What's your NCD New Year's Resolution for 2019? © Shutterstock

Bolstering accountability must be our new year’s resolution for 2019: 9 tools to help

15th January 2019

Accountability, a cyclical process of monitoring, review and action to assess progress, document success, identify problems that need to be rectified and take prompt action as and where needed, according to the Accountability Framework of the UN Secretary General’s Global Strategy for Women’s and Children’s Health. It's an ideal fit for civil society to ensure governments are translating their grand commitments into grand actions. Jess Beagley shares why she thinks the New Year's Resolution we all need to adhere to for 2019 is embracing accountability, and she shares some handy and recent tools to help you along the way to making good of your own commitment to do more for NCDs this post-HLM3 year. 

"Who set that date? 7 years from now? What on earth were they thinking while people are dying? …If you or your child were dying of this, you might think about it differently." Michael R. Bloomberg.

Bloomberg’s sharp condemnation following the announcement that the next UN High-Level Meeting on NCDs would not be held until 2025 echoed the shock, exasperation and dismay of the international NCD community.
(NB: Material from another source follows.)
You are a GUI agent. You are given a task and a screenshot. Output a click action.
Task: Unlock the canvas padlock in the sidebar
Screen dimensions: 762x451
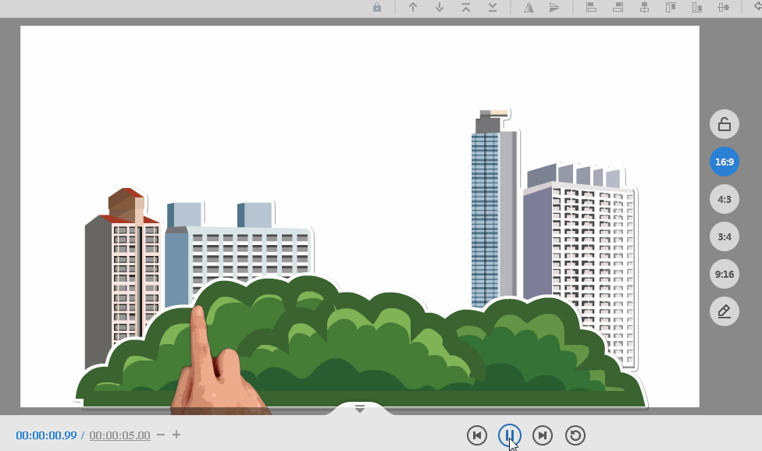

This scheduling risks prolonged procrastination, at a time when political leaders must urgently realign the trajectory towards meeting the targets that they have committed to for 2025 and 2030. 

The power of independent accountability

The role of developing, strengthening and leveraging robust accountability mechanisms to sustain and accelerate the NCD response for the coming seven years is therefore crucial, and we must place it at the heart of what we hope to achieve in 2019. 

discussion paper for the forthcoming Global Action Plan for healthy lives and wellbeing for all notes how ‘CSOs can serve as watchdogs and independent monitors to promote transparency and enhance accountability’and in ‘strengthening civic trust in public institutions and official data, shining a spotlight on corruption and initiating processes of healing in communities mistreated or failed by the health system’. The paper goes as far as to highlight the acute importance of this role in an era dominated by ‘fake news’. If we neglect accountability, our years of advocacy for NCD prevention and control is meaningless – without accountability, the international commitments we have worked so hard to secure are no more than a set of empty promises. 

Accountability goes beyond numbers and data and pretty graphs - there are people behind these figures. It also allows us to identify patterns and trends which reveal ever more information on about the underlying factors which shape enabling or challenging environments for NCD prevention and control. And crucially, it makes governments sit up and listen. Speaking at the launch of the World Bank Human Capital index, Jim Yong Kim shared that ranking countries is 'a tough decision...because governments do not like to be ranked', but that it was evident that 'ranking is really what captivates attention.' The index is important to encourage countries to move up the rankings and invest in people. This same framing can be applied to accountability for the NCD response. 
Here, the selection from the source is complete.